The British period drama has long been a magnet for romance, whether set in a castle, or a farm. It has been used as the backdrop for decades, and to this day, series like Bridgerton underscore the continued appeal. We look away from the harsh realities of how Britain was so wealthy, or how hard rural life really was, we get lost int the accent and read away. Where I have a hard time is actual legal threat to gay men in Britain – considering is was illegal until the 1960s. So it is really hard to sufficiently suspend disbelief in order to work with the period drama for MM romance. This series is a prime case.

Joel Leslie can do a pretty good English accent. In fact, that was part of his selling point for me – that ability to move about the accents – provided it isn’t his Boston accent, ugh. But there is something about his tone that has begun to grate on me, and he has a tendency go frantic. This isn’t his most aggressively narrated work, but it has it moments.

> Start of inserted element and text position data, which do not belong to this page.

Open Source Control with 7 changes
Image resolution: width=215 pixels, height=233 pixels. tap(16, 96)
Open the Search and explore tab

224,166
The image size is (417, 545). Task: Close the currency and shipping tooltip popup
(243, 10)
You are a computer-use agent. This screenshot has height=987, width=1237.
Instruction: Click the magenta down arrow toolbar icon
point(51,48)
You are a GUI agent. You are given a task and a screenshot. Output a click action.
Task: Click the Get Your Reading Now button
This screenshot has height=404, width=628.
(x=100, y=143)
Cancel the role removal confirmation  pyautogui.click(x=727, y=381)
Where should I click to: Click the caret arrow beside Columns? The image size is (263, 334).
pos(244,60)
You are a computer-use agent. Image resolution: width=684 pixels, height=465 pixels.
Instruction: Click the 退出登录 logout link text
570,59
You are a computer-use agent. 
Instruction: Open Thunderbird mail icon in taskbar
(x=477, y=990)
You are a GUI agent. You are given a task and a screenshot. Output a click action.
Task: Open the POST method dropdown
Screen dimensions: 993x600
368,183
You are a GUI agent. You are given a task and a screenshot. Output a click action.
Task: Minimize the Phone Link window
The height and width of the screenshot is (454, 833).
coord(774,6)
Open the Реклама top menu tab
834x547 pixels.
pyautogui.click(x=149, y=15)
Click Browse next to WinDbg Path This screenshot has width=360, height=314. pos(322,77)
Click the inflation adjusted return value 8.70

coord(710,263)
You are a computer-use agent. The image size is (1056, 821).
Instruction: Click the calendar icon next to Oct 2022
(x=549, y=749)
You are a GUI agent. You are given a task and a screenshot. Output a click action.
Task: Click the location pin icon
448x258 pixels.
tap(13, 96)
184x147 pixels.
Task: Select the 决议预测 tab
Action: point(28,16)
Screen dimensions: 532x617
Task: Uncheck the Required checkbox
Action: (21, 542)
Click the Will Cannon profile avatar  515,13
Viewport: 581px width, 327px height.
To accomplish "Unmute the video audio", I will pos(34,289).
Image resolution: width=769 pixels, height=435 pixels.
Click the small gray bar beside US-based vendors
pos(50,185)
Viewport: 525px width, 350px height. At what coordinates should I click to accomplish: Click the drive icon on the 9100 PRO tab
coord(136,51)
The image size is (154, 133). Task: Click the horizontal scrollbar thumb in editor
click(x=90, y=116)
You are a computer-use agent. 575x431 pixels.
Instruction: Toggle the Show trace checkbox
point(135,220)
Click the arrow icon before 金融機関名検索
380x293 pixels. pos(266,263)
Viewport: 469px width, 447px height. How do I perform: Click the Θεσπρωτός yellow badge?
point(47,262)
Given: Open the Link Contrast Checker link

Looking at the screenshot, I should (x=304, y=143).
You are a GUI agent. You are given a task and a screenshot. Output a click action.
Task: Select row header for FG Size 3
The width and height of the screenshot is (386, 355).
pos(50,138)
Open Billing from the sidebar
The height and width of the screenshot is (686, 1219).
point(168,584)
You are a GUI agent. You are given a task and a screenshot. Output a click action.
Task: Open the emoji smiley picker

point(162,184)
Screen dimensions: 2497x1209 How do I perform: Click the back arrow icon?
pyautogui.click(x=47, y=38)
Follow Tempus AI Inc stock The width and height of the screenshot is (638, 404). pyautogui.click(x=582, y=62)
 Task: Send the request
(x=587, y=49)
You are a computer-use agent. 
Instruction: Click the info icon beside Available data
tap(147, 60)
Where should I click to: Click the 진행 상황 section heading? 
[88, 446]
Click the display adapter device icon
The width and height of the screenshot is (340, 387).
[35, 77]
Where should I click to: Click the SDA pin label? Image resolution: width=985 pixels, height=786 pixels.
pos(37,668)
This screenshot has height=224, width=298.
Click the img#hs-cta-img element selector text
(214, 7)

The story is very predictable, Ben, the vicar, in another author’s book been Benita, the vicar’s daughter. Ben’s possession of male genitalia is the only difference between a 1960’s Georgette Heyer, and the title by Cat Sebastian. An angry, absent father, precocious children from central casting, a foreboding manor, and various busybodies are the ingredients of literally hundreds of romance novels. What this book doesn’t have is a truly deep sense of fear around being caught.

That doesn’t mean there can’t be a wide range of joyous emotion and experiences, it isn’t all bleak. If you consider a book like Diana Gabaldon’s Lord John series, she tempers the romance with a healthy dose of reality. That is not to say Lord John suffers in silence, to the contrary, he has a well rounded life for this time period, including a variety of loves and lovers – marmalade anyone? While I neither expect, nor want all authors to pivot to Gabaldon’s style, I would be completely on board if more of them took a more thoughtful approach to this topic when setting the story in 18th and 19th centuries. I am neutral on a recommendation, it isn’t awful, but it isn’t not awful. It is the off the rails second book of the series that is truly awful.